An interim receivership committee was formed by then SEC chairman Perfecto Yasay Jr. to look into Uniwide’s financial woes. Monico Jacob sat as chair of the committee, with Arthur Aguilar and Cornelio Peralta as members. 

But the term “rehabilitation” appears to be a misnomer in this case because a chronology of events ever since seemingly shows that there was no serious effort by the SEC to assist Uniwide in getting out of its financial rut.

Company insiders note that no honest-to-goodness rehabilitation program was actually put in place as the receivership committee formed to help Uniwide apparently had only one agenda from the start: to cannibalize the company and dispose off its assets, at the bank’s discretion with regard to the valuation of the dacion en pago arrangement.

And the sad part is that Uniwide, already deep in debt, not only had to give up its assets one after the other under the SEC-orchestrated dacion en pago with the banks and its other creditors; it even had to cough up more money to pay the exorbitant fees charged by the receivership committee and the advisers it had hired to supposedly work with the SEC in crafting a “rehabilitation” plan for the company.

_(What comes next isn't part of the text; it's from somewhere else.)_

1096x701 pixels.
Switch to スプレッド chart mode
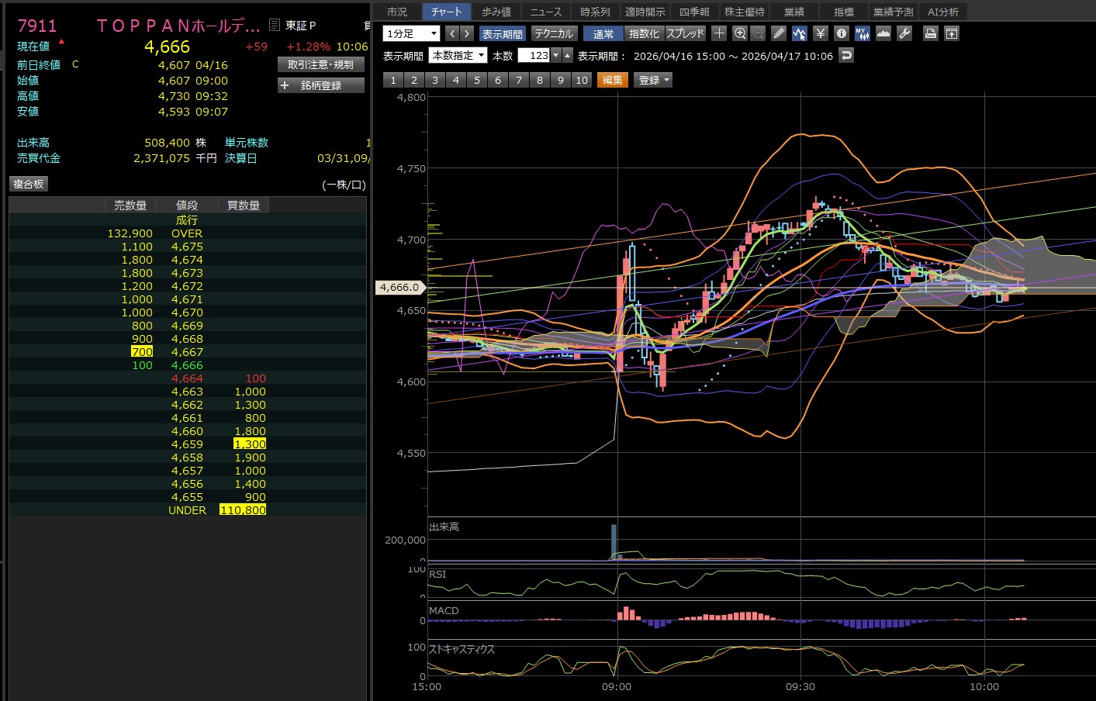pos(685,33)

This is on top of the two percent commission for any amount brought in for the Uniwide Group, which was reportedly requested by the rehabilitation receiver.

The committee made a big deal about a supposed “white knight”– a French retail company – that it was supposed to bring into the picture to rescue Uniwide.  But the deal did not push through after the Gows learned that this “white knight’s” concept of a financial rehabilitation was to buy out the Uniwide Group for a pittance instead of infusing new money into the corporation to re-energize its business operations. 

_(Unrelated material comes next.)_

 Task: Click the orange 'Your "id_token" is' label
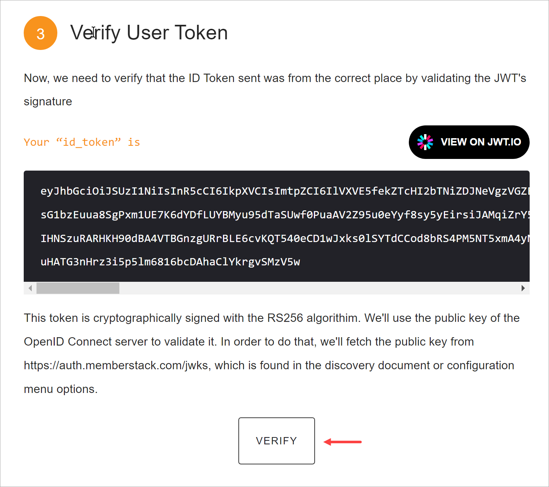click(x=82, y=142)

Under the deal worked out by the SEC panel, the French firm – Casino Guichard Perrachon – would buy out the Uniwide Group for just P5 billion so that it could take control of all its assets, including publicly listed shares, which were valued then at almost P30 billion combined.

On top of this, Uniwide also had to deal later on with a SEC special hearing panel (SHP) that eventually ruled that the revised rehabilitation program was no longer viable and should be terminated.

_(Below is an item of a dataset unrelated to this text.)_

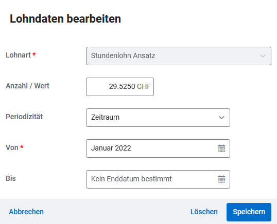Delete the entry with Löschen

(x=204, y=212)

The SHP had based its decision to terminate rehabilitation proceedings on what are alleged to be erroneous facts. 

First, the SHP says that the Uniwide Group has no way of settling its debts because its liabilities totaled P12.292 billion. But according to the company,  its total liabilities as of end-December 2012 was down to around P1.3 billion.

Second, on the claim that Uniwide’s total assets are only P2.726 billion, it is argued that the appraised value of Metromall alone  is already at least P3 billion.

Third, as to the SHP’s claim that the proposed modification of the rehabilitation plan was strongly opposed by a majority of the secured creditors, the company says that out of the hundreds of creditors, there are only six creditors who opposed the rehabilitation plan, the most notable of which are the Philippine National Bank (PNB) and Allied Bank which represent just 15 percent of total secured credit.

Despite the erroneous basis for SHP’s findings, the SEC upheld the latter’s report  to terminate the rehabilitation proceedings. SEC chair Tess Herbosa then ordered the dissolution of the Uniwide Group, consisting of Uniwide Sales, Uniwide Holdings, Naic Resources and Development Corp., Uniwide Sales Realty and Resources Corp., First Paragon Corp., and Uniwide Sales Warehouse Club, so that the liquidation of assets can follow.

But the company insists that it is on track with the 15-year rehabilitation plan that the SEC approved in 2002, having fully settled 80 percent of all its obligations and the 20 percent balance due for settlement by end of this year.

So why is the SEC in a hurry to liquidate Uniwide? Are there people out to make a killing from Uniwide’s demise or is there another hidden agenda to all this? If indeed the company is on the road to recovery, then isn’t it the job of SEC to make sure that this is the case? After all, isn’t it what rehabilitation is all about?